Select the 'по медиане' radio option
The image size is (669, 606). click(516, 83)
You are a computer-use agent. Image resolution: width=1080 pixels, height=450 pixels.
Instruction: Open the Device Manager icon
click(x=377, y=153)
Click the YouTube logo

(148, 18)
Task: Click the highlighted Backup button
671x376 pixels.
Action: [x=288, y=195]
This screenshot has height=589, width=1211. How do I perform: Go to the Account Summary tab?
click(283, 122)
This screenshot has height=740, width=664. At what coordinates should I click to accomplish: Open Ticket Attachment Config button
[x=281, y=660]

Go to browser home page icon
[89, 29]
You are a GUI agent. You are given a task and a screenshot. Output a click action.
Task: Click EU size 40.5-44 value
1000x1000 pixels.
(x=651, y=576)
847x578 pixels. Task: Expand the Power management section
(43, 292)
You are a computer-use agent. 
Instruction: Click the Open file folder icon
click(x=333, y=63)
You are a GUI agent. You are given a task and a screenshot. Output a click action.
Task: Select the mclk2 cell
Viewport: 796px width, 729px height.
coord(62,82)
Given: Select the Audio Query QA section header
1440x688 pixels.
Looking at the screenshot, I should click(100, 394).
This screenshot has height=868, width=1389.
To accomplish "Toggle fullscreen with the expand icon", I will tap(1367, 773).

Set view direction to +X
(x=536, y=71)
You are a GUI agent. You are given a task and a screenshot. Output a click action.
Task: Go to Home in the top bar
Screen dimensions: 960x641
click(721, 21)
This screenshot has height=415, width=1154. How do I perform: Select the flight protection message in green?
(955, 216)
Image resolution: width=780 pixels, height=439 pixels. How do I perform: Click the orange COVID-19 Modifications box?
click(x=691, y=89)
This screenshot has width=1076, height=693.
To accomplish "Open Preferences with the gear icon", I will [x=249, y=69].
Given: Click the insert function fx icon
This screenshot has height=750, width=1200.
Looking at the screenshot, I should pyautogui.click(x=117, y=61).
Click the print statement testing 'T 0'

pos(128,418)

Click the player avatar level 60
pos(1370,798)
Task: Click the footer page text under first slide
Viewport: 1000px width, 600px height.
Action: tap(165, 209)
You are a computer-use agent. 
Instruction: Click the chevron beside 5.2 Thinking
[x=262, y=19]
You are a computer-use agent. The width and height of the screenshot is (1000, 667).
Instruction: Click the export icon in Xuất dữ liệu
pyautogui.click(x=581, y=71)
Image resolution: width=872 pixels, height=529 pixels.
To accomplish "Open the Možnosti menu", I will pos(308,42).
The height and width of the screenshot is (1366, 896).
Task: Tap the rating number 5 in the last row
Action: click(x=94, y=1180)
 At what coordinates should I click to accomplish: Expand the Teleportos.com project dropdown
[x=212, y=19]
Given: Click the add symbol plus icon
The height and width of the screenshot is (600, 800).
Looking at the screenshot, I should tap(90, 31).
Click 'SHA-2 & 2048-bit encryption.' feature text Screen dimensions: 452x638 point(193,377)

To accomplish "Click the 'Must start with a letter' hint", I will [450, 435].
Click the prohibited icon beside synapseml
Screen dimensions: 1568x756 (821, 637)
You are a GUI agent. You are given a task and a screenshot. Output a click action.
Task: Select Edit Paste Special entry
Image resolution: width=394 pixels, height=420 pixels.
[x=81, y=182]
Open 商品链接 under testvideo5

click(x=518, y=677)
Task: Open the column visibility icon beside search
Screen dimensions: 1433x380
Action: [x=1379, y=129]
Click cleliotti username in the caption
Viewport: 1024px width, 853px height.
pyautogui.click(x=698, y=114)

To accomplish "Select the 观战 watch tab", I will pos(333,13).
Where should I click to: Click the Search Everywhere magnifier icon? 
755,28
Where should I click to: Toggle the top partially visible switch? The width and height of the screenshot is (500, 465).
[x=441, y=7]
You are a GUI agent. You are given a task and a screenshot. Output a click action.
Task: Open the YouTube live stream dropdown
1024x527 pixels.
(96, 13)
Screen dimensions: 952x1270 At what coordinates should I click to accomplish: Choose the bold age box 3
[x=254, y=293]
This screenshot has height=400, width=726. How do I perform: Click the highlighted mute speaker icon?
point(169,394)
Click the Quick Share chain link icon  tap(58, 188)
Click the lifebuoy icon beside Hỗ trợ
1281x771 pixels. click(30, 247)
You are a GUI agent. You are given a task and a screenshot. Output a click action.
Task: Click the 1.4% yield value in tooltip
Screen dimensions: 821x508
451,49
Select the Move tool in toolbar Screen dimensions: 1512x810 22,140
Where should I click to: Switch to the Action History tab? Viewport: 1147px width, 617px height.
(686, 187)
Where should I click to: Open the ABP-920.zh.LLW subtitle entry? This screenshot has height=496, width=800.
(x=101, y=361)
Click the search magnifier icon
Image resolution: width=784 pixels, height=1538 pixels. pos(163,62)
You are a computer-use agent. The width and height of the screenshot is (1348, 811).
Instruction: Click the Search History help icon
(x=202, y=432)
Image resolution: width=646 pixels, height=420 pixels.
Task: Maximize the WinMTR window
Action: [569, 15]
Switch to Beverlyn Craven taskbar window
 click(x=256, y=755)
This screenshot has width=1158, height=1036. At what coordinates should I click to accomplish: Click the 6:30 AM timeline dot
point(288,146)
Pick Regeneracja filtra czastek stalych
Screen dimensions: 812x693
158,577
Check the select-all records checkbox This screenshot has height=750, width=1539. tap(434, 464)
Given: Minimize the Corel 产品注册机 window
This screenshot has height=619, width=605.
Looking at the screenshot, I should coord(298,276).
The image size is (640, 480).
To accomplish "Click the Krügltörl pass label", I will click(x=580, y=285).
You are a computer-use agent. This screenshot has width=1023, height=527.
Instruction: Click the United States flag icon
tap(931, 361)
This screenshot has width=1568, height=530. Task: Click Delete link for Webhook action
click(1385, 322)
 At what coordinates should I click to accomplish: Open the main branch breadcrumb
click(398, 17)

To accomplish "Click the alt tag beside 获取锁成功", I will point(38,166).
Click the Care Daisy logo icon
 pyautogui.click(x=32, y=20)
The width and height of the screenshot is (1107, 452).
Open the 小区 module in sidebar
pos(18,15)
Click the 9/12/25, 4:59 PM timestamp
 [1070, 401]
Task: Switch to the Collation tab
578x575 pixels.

==*==

All lines above between those holding "Click the search magnifier icon" and "is (1348, 811).", inclusive, must be set down unchanged, and no other line may be included.

# RESPONSE TO THIS TASK
Click the search magnifier icon
Image resolution: width=784 pixels, height=1538 pixels. pos(163,62)
You are a computer-use agent. The width and height of the screenshot is (1348, 811).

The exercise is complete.